Mystics and Messiahs
- Cover
- Author: Philip Jenkins
- Language: English
- Subject: Cults
- Publisher: Oxford University Press
- Publication date: 2000
- Pages: 294
- ISBN: 0-19-512744-7
- OCLC: 41231449
- Dewey Decimal: 200'.973
- LC Class: BL2525 .J46 2000

= Mystics and Messiahs =

Book on American cults

Mystics and Messiahs: Cults and New Religions in American History is a 2000 nonfiction book by historian of religion Philip Jenkins. It was published by Oxford University Press. The book argues that the anti-cult movement in America starting in the 1970s extends farther back in American history to at least the seventeenth century. Nineteenth-century new religious movements like the Shakers, Mormons, Jehovah's Witnesses, Spiritualism, Christian Science, etc. had countermovements that resembled recent anti-cult movements. Anti-cult rhetoric, like the brainwashing thesis, was generated in the nineteenth century and later revived during the Cold War. Jenkins identified a cycle of cult resurgence and anti-cult reaction throughout US history, and he predicted that in 2010 there would be a cult resurgence typified by that cycle.

== Reception ==
Daniel W. Howe for the Journal of Ecclesiastical History called the book an "engaging examination of [American religious] diversity". Michael J. McClymond in his review for the Journal of the American Academy of Religion says that "[n]ot many books deserve the epithet fascinating, but this is one of them". John Orme Mills for New Blackfriars called the book a "remarkably balanced survey" of controversial religious groups throughout US history.

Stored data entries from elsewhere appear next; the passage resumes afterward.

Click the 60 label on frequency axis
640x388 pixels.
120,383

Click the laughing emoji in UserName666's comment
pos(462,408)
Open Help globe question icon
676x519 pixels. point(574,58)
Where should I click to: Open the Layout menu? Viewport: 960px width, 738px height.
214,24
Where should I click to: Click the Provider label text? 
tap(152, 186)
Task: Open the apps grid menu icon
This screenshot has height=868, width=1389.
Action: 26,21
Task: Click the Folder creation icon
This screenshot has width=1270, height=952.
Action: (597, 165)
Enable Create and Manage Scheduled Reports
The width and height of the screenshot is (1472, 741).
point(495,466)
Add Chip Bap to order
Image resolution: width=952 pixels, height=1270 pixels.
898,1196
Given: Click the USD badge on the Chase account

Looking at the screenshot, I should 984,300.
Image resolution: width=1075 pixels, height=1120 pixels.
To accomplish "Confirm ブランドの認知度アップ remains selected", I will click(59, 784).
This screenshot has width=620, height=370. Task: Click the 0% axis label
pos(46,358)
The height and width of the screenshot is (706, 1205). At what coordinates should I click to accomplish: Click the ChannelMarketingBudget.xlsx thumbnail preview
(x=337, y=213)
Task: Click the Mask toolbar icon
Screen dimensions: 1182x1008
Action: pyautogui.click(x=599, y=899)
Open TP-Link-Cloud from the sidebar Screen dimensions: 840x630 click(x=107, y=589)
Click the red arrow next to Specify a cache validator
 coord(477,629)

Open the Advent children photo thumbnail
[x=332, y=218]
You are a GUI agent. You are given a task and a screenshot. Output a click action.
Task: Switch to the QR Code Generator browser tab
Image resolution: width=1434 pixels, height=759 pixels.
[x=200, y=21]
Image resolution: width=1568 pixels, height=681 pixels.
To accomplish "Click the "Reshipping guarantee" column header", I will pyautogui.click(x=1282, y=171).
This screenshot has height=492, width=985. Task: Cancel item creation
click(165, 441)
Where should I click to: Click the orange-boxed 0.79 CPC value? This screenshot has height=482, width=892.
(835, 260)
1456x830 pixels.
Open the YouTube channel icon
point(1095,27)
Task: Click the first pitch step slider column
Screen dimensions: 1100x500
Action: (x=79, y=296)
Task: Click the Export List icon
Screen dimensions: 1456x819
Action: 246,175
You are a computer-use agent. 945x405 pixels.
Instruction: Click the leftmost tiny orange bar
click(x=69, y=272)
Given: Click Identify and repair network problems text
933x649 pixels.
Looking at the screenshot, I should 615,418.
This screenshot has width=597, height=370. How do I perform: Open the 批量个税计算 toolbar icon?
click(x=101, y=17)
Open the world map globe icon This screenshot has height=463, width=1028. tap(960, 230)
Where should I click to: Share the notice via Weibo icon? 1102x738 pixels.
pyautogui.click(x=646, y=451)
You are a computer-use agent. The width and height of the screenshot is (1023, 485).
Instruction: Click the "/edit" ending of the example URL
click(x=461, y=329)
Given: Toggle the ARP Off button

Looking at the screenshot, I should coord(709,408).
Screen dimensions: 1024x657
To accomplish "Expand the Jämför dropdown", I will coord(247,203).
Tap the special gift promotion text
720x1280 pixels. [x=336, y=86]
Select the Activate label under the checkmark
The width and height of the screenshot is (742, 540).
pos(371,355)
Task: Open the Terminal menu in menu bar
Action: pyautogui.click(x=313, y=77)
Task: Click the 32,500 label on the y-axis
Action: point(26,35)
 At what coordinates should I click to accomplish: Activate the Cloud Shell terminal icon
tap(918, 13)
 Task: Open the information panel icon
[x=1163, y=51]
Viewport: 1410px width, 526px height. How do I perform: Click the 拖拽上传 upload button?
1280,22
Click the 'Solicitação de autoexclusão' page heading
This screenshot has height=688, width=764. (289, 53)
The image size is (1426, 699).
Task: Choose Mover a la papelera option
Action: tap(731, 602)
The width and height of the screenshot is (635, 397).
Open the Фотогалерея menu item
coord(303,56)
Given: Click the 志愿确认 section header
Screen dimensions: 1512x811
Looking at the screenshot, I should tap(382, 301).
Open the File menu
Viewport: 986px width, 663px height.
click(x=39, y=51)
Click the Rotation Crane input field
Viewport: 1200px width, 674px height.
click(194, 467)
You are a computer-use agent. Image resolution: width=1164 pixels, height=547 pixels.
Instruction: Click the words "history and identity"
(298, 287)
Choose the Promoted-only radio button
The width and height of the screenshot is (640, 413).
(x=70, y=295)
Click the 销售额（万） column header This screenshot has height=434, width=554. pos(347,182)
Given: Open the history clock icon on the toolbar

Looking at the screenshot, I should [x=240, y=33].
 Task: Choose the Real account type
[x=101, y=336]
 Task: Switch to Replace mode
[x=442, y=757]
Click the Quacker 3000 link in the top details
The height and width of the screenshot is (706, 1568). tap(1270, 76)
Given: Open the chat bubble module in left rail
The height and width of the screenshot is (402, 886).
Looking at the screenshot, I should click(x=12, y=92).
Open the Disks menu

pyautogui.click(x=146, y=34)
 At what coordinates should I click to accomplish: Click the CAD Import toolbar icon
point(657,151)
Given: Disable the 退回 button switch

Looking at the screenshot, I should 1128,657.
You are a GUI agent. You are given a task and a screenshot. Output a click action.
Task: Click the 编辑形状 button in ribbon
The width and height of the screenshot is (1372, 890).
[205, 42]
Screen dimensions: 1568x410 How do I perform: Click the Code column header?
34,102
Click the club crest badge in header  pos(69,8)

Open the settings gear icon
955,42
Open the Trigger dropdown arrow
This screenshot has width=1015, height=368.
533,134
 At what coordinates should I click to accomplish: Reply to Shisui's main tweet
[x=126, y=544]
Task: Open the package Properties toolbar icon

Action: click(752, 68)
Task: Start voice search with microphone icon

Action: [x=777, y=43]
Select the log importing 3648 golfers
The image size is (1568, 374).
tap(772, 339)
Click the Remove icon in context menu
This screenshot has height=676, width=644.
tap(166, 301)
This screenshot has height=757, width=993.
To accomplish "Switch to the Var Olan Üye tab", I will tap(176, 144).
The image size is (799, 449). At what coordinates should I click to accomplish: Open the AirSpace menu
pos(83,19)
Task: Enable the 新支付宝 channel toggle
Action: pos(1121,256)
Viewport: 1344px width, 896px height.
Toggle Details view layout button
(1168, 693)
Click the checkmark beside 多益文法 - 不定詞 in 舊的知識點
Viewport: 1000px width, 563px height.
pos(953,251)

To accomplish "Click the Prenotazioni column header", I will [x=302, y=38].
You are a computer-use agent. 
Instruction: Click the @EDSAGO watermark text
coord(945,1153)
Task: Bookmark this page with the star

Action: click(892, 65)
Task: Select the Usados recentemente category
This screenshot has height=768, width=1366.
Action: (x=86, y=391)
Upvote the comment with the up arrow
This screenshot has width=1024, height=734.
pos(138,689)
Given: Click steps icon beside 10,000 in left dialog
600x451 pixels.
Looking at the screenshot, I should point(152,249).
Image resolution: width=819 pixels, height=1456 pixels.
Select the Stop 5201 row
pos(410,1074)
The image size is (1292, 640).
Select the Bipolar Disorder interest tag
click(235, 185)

Jeffrey Kaplan for Utopian Studies that "the text is a valuable—and perhaps indispensable—discussion of the historic dimensions of new religious movements in America". Evelyn A. Kirkley for Church History notes that the argument is different from other historians of American religion because of its framing of cult history in terms of countermovements. Ray Olson for Booklist notes that the book has a "healthily nonjudgmental attitude" towards cults and the anti-cult movement. A reviewer for Publishers Weekly called the work full of "cultural breadth and fresh insights into the role of new religions" in US history. Thomas Robbins for Nova Religio called the book a "scintillating analysis of the dynamics of recurrent waves of cult formation and anticult excitation".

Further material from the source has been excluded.